Nonetheless, if an order is interlocutory, and no motion for leave has been filed, we can consider a timely notice of appeal to be a motion for leave. See Rule 8003(c); Roderick v. Levy (In re Roderick Timber Co.), 185 B.R. 601, 604 (9th Cir. BAP 1995). We do so here.
Granting leave is appropriate when an appeal would materially advance resolution of the dispute and minimize further litigation expenses. Id. In this case, reviewing the Expungement Order would materially advance resolution of the dispute about whether the Lis Pendens was properly recorded and minimize further litigation.
The Bank argues that the Debtor may not appeal the Expungement Order because under California law, expungement orders may not be appealed but only reviewed by writ of mandate made within 20 days of the entry of the expungement. Cal. Code Civ. P. § 405.39; Sixells, LLC v. Cannery Bus. Park, 170 Cal.App.4th 648, 652 n.3, 88 Cal.Rptr.3d 235 (2008) (" An order granting or denying a motion to expunge a lis pendens is not an appealable order."). However, the use of the writ of mandate is to allow the review of an interlocutory appeal. Even if the Expungement Order was not final, we construe the Debtor's pro se appellate brief liberally as a request to review an interlocutory order and grant leave to decide the appeal.

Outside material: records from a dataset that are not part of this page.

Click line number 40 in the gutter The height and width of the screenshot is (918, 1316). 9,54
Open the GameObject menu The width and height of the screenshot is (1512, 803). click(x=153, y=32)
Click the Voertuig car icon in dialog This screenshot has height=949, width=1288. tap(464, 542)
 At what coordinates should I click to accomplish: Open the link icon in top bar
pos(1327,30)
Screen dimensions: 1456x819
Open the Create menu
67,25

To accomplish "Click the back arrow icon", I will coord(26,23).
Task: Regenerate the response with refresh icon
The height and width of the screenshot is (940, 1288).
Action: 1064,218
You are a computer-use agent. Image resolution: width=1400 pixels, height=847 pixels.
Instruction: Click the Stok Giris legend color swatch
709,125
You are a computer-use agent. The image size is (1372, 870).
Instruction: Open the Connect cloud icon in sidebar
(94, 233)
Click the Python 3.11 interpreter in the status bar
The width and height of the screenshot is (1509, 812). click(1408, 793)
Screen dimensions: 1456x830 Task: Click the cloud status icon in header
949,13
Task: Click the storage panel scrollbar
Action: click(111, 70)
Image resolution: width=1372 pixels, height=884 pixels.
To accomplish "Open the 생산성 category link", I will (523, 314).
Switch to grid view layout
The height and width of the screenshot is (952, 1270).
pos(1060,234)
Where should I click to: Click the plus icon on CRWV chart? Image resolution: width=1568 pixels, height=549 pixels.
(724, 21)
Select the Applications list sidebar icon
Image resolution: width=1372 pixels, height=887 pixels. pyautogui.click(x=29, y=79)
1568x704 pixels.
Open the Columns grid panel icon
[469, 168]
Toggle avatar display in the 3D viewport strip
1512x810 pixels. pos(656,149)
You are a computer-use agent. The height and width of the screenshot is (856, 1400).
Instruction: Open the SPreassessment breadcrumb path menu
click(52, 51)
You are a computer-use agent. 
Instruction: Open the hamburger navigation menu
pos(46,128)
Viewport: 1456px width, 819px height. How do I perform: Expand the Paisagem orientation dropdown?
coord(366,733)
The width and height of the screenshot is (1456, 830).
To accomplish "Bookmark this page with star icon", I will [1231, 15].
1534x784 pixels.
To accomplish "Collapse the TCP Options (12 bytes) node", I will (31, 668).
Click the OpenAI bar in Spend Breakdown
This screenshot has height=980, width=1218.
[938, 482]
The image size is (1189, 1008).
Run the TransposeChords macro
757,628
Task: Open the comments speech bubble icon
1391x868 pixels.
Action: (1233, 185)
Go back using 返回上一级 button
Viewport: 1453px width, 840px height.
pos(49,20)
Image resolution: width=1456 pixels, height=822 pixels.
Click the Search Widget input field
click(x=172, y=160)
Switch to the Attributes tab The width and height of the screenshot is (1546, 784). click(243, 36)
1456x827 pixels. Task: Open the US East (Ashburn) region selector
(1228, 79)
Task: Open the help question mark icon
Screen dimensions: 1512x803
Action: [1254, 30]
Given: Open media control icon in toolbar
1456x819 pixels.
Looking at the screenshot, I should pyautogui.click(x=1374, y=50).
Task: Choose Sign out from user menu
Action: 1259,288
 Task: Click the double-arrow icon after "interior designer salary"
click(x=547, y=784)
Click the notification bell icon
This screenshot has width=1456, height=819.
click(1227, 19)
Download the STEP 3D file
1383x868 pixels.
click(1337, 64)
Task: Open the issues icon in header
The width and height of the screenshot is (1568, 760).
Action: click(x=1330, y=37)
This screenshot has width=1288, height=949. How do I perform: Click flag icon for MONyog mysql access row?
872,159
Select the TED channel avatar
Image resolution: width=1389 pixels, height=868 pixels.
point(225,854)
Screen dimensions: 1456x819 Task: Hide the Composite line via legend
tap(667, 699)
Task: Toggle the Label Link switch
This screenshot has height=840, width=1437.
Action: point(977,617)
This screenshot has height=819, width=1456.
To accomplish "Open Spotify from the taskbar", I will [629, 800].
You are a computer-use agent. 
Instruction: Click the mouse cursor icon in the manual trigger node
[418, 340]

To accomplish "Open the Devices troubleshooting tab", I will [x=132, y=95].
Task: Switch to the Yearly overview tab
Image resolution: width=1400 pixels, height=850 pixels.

See Woods v. Carey, 525 F.3d 886, 889 (9th Cir. 2008) (A document filed pro se is to be liberally construed). Therefore, we have jurisdiction under 28 U.S.C. § 158 to address the merits.
B. The Merits
A lis pendens provides " notice that an action which affects title of real property or right of possession of designated real property has been instituted and is pending. That is the literal meaning of the two Latin words included in the phrase 'lis pendens.'" Garcia v. Pinhero, 22 Cal.App.2d 194, 196, 70 P.2d 675 (1937) (emphasis added). A lis pendens is tied to the underlying litigation it references and has no existence separate and apart from the specific pending action.
Here, the Lis Pendens referenced the Adversary Proceeding, which had been dismissed. Thus, there was no underlying litigation for the Lis Pendens to reference. Indeed, a lis pendens is ineffective where the action to which it pertains has been dismissed or no longer pending. See 3 B.E. Witkin, Cal. Proc. 5th, Actions, 388 at 492-93 (2008) (emphasis added). The Lis Pendens stated that it was giving notice of a real property claim asserted in a " motion to reopen" the Adversary Proceeding. That statement is false. There was simply no pending action in which the real property claim was being asserted when the Debtor recorded the Lis Pendens. The bankruptcy court dismissed the Adversary Proceeding on December 22, 2008. The Adversary Proceeding was closed on January 8, 2009. The bankruptcy court denied the Debtor's motion to reopen on August 27, 2009, and that order was not appealed.
Furthermore, on September 4, 2009, the bankruptcy court ordered that the Lis Pendens not be docketed because there was no litigation pending in the bankruptcy court when the Debtor recorded the Lis Pendens. Accordingly, the bankruptcy court did not err in expunging the Lis Pendens and awarding the Bank its fees and costs pursuant to C.C.P. § 405.38.
CONCLUSION
For the foregoing reasons, we AFFIRM.